Experiments using the Morris water maze
Ability to remember the location of the hidden platform is dependent on the activity of the hippocampus. For example, by lesioning the hippocampus, the animal has a difficult time finding the platform even after multiple training sessions (The effect of a caudal hippocampus lesion on learning in a Morris water maze in Bank Voles (Clethrionomys glareolus)). Furthermore, temporary inactivation of the hippocampal complex by lidocaine reduces the amount of time in the correct quadrant of the Morris water maze (Reversible hippocampal lesions disrupt water maze performance during both recent and remote memory tests)
Performance on the Morris water maze is dependent on plasticity and learning. This was first demonstrated in a 1992 study that had the rats performing the Morris water maze while D-AP5 was in their system, delivered via osmotic minipump. D-AP5 is a known inhibitor of the NMDA type glutamate receptor, which is implicated in long term potentiation, believed to be the site of memory storage. The control rats eventually learned how to reach the platform with a low latency, however the rats who were treated with D-AP5 took longer to reach the platform and traveled farther, indicating they did not develop the memories for finding the exit (The NMDA receptor antagonist D-2-amino-5-phosphonopentanoate (D-AP5) impairs spatial learning and LTP in vivo at intracerebral concentrations comparable to those that block LTP in vitro.)
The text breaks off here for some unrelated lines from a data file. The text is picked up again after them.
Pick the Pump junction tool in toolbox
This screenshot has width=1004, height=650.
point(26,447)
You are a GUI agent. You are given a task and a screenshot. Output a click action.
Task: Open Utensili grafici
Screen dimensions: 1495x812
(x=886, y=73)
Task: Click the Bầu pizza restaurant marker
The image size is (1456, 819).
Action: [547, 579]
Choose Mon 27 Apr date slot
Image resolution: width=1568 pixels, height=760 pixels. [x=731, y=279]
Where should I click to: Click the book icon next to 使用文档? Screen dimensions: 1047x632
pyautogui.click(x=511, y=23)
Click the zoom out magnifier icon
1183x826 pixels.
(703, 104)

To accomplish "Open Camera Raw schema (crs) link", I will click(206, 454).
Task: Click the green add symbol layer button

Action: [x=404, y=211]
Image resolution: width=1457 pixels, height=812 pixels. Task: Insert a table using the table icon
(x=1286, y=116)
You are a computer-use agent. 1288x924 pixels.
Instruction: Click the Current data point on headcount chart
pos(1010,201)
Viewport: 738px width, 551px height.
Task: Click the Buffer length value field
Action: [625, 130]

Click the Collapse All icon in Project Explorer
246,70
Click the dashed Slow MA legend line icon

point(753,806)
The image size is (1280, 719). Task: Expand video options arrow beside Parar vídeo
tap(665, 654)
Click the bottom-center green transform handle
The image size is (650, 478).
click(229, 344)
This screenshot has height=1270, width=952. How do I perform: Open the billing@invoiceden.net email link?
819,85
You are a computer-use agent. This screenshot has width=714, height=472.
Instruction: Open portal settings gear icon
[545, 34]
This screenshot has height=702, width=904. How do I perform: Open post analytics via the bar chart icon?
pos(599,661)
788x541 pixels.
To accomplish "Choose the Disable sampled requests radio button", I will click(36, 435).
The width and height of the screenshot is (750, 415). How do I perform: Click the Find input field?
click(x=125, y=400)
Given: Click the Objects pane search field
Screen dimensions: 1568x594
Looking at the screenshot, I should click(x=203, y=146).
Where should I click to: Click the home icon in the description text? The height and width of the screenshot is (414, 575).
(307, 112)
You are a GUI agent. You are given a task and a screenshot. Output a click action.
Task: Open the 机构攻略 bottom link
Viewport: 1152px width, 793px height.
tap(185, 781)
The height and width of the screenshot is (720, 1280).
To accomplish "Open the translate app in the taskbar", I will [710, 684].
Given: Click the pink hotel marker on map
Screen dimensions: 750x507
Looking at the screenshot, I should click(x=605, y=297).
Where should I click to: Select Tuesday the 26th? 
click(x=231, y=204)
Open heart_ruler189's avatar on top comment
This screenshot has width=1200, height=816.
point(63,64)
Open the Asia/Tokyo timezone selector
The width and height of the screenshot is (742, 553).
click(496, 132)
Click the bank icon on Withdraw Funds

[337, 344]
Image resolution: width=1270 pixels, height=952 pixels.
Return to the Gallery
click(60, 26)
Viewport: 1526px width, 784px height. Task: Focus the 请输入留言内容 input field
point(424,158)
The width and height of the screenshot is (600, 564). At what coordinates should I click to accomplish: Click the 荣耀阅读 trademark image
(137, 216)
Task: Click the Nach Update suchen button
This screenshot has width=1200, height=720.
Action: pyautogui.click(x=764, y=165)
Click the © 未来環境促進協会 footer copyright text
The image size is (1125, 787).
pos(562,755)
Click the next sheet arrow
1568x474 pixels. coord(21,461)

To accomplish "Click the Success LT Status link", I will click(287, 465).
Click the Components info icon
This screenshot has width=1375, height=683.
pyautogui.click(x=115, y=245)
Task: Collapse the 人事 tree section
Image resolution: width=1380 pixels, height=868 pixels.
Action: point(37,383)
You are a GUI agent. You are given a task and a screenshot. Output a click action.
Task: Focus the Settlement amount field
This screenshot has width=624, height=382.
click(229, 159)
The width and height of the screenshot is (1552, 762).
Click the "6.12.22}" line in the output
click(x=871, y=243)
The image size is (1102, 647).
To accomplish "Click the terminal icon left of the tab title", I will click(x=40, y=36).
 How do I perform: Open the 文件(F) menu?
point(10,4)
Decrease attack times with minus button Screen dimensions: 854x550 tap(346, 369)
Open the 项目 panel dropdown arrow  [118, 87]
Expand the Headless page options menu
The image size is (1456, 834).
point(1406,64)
Performance on the Morris water maze is sensitive to amyloid beta levels, a marker for Alzheimer’s disease in human patients. For example, in mice with APP23, they show an elevated level of amyloid beta. When treated with valproic acid, these amyloid plaques accumulate less, and the treatment decreases latency to find the platform, indicating an improvement in the spatial memory of the subjects (Valproic acid inhibits Abeta production, neuritic plaque formation, and behavioral deficits in Alzheimer's disease mouse models).
This experimental paradigm was developed by Richard Morris in 1984.